_Enunciado_:
Escreva a continuação do relato sobre o regresso de uma expedição aos Gasherbrums, partindo da última frase apresentada.

Já pisamos terras lusas há alguns dias.
A vida normal regressou…digo-o com consciência, porque nós não regressamos à vida normal. Não depois de uma expedição como a última.
Os dias passam e ainda digo que estou de férias das férias (estranhas palavras estas, quando já me vejo no mundo da cidade e do trabalho!). Os meus pensamentos ainda estão presos a tudo o que vivemos nos Gasherbrums.
Olhando um pouco mais para trás, recordo que em 2008 voltamos daquele mesmo lugar, e apesar de não trazermos cumes, sempre disse que vivemos uma grande aventura. Recordo-me que ao deixar o campo base, olhei para trás e sorvi a imagem pensando que um dia iria voltar àquele lugar remoto. Voltei com o sentimento de tempo aproveitado, de grande aprendizagem de como estar na montanha e com a certeza de que me conhecia um pouco melhor. Voltei com um sentimento pleno de felicidade.

_Dados recolhidos_:
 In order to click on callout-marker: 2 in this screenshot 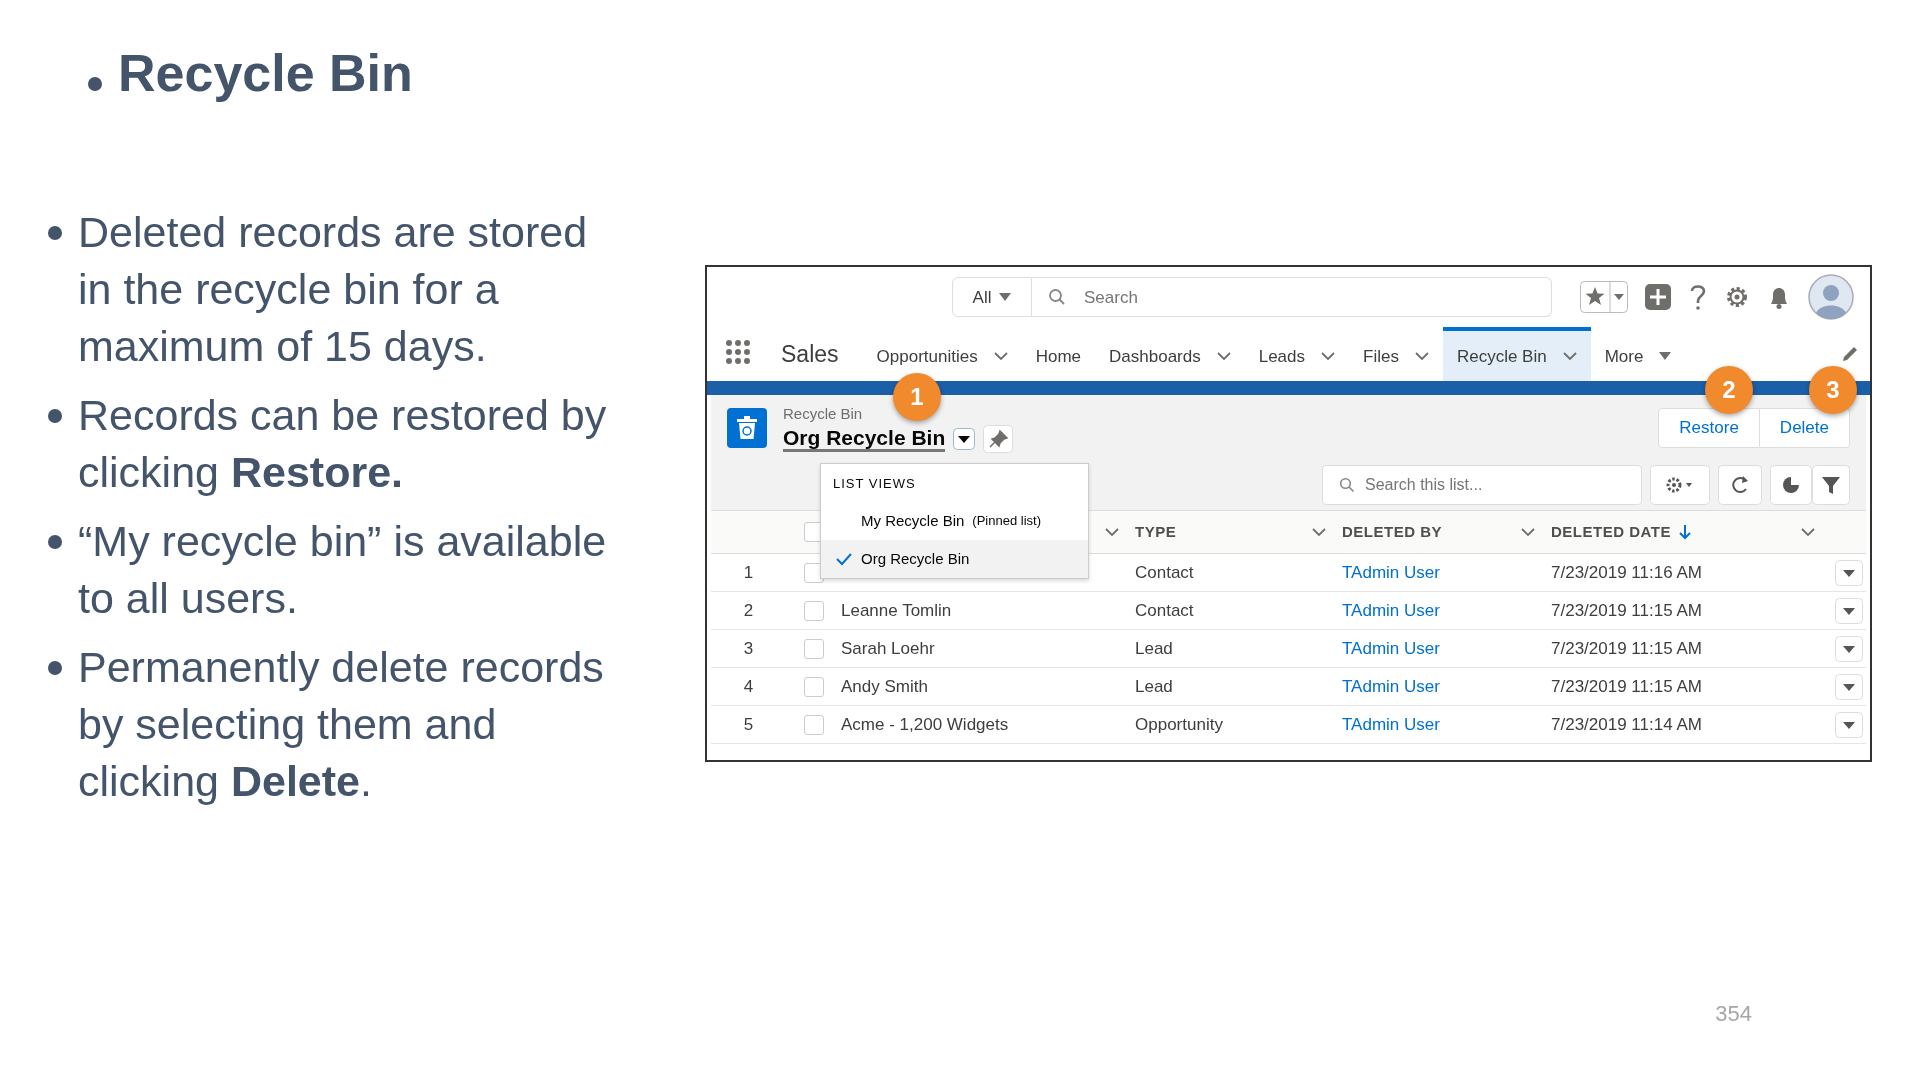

_Resposta_:
Em 2008, pela primeira vez pisei uma linha em que não havia mais ninguém. Éramos apenas nós, eu e o Paulo. A montanha tornou-se maior, o (falso) conforto psicológico de uma via mais povoada e preparada, deu lugar ao genuíno sentimento da mais pura aventura. Eu e o Paulo unidos por uma corda que naquela imensidão não era mais do que uma linha fina, delgada e frágil. Mas essa linha que fisicamente era quase invisível, representava a nossa vontade de viver aquele sonho juntos. Aquela corda era o símbolo da partilha da actividade em que ambos colocávamos todas as nossas forças. Eu, o Paulo e a montanha, nada mais interferia na nossa aventura. Vivemos os momentos de alma pura e aberta. Todos os instantes, de alegria, de dúvidas, de medo…todos os segundos reflectiam o nosso ESTAR na montanha. Para além do trio Daniela, Paulo, montanha, nada mais existia ou importava. Estávamos ali a viver o presente que tínhamos escolhido.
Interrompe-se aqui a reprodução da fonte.